I picked my daughter up from school recently, and she was riding in the back seat. I asked her, "What can I do to be a better dad?"
She started laughing. When she stopped, I asked her again. She was quiet for a moment, and then she said, "Do you really want to know?"
What she really meant was, "Is it safe for me to tell you the truth?"
I told her I did want to know.
She said, "You know, when we go behind the house to the creek and we pick up little sticks and throw them into the water, then run alongside them to see which one goes fastest? You could do that with me more."
At this moment in the story, he paused and put a hand over his heart to indicate just how deeply his daughter's simple request had struck.
I asked her what else I could do to be a better dad.
"You could have breakfast with us sometimes," she said.
In the past, I would have immediately started to explain to her how busy I was running a company and how so many people depended on me, that I had to spend time at work and with her mom, sister and brother. I would have told her that one day she'd understand how important my work was.
But a little voice in my head told me to ask for more.
"Is there anything else I could do?" I asked.
"You know how we all played in the yard together last weekend? That was a lot of fun," she said.
There were more than a few damp eyes in the room at this point in his story. What everyone in the room know, and he briefly explained, is that his daughter could have asked for anything – a new bike, a vacation, a shopping trip. But she asked for the one thing she truly wanted, which was more time with her dad.
Someone in the room raised a hand and asked, "So, where did you have breakfast today?" Laughter rippled around the room.
"Well," he said, "I had breakfast here with this group today, but I've had many more breakfasts with my kids since that conversation. And I'd like to think that I'm doing a better job of giving my daughter what she wants from me."
It's a powerful story, especially if you're a parent.
But it's a simple lesson in feedback. Feedback involves simple questions – What can I do better? How can I provide you with the support you need? What else can I do to help you succeed?
Far too often, we avoid receiving feedback. We don't invite it, and we don't realize the power that comes from asking others to provide it to us. No, we tend to corrupt it by offering it to others uninvited, and we justify that action by telling ourselves that we're trying to help that person improve.

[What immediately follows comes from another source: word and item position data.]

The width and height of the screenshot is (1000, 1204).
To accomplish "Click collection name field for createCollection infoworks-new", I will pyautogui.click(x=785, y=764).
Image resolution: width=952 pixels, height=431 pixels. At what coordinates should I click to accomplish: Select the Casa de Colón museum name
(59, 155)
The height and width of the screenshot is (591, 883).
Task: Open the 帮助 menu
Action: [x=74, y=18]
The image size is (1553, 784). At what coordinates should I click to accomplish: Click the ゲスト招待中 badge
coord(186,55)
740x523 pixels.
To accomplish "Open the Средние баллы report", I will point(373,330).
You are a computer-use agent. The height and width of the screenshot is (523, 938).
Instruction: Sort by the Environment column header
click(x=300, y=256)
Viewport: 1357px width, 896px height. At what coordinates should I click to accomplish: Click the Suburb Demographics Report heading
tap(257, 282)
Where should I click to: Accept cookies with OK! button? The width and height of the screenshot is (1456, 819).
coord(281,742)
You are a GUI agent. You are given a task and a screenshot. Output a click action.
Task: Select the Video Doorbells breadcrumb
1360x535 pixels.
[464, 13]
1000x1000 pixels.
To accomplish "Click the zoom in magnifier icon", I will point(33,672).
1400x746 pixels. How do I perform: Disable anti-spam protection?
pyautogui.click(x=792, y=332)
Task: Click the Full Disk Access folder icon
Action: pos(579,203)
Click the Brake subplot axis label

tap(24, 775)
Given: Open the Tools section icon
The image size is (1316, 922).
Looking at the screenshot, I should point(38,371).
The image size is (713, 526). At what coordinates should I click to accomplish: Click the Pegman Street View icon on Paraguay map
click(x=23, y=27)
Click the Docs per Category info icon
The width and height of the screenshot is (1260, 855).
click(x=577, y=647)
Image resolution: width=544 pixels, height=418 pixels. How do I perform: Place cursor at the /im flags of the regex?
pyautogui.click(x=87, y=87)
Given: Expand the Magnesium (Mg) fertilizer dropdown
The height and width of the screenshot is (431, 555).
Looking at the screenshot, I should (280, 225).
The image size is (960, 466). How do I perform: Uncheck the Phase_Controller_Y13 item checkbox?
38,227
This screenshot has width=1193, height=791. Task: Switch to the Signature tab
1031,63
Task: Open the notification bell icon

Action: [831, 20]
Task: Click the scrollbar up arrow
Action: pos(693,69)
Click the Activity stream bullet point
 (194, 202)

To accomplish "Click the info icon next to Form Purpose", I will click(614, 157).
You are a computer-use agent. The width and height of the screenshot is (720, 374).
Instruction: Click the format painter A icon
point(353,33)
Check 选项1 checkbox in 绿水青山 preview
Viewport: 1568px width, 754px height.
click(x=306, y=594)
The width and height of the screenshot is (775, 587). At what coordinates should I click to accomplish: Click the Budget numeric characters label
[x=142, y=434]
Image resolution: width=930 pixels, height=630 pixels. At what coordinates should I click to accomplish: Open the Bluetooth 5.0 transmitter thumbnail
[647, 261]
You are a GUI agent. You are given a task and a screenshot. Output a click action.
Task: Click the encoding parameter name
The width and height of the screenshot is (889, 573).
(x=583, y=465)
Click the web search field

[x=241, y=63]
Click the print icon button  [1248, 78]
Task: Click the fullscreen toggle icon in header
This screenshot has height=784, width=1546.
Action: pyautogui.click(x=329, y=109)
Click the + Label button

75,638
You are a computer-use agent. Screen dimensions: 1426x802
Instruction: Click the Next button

Feedback involves simple questions, and it starts by inviting others to provide it to us. (That's called modeling the behavior you want to see in your organization, by the way.) And it gains momentum by creating an environment where you do that often and with many people.
So why not start today? Go ask a coworker a simple question, like "How can I be a better coworker?" Or go home and ask your spouse or partner for feedback. Or your child.
And then shut up. Listen. Ask for more.
Then start changing your behavior. You're on the road to mastery in at least one small corner of your life.